In this video we described a simple method for surface proteome profiling of viable cells from disaggregated CRC samples using a DotScan CRC antibody microarray. The 122-antibody microarray consists of a standard 82-antibody region recognizing a range of lineage-specific leukocyte markers, adhesion molecules, receptors and markers of inflammation and immune response5, together with a satellite region for detection of 40 potentially prognostic markers for CRC. Cells are captured only on antibodies for which they express the corresponding antigen. The cell density per dot, determined by optical scanning, reflects the proportion of cells expressing that antigen, the level of expression of the antigen and affinity of the antibody6.
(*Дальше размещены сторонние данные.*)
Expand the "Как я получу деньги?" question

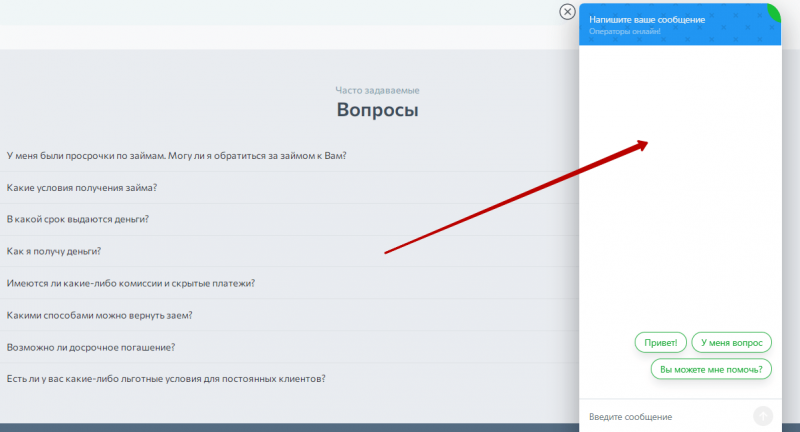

For CRC tissue or normal intestinal mucosa, optical scans reflect the immunophenotype of mixed populations of cells. Fluorescence multiplexing can then be used to profile selected sub-populations of cells of interest captured on the array. For example, Alexa 647-anti-epithelial cell adhesion molecule (EpCAM; CD326), is a pan-epithelial differentiation antigen that was used to detect CRC cells and also epithelial cells of normal intestinal mucosa, while Phycoerythrin-anti-CD3, was used to detect infiltrating T-cells7. The DotScan CRC microarray should be the prototype for a diagnostic alternative to the anatomically-based CRC staging system.
Protocol
Discussion
В этом видео показано, как DotScan микрочипов антитела могут быть использованы в простых, полуколичественный способ изучения профилей поверхностного антигена для популяции клеток из ткани КПР.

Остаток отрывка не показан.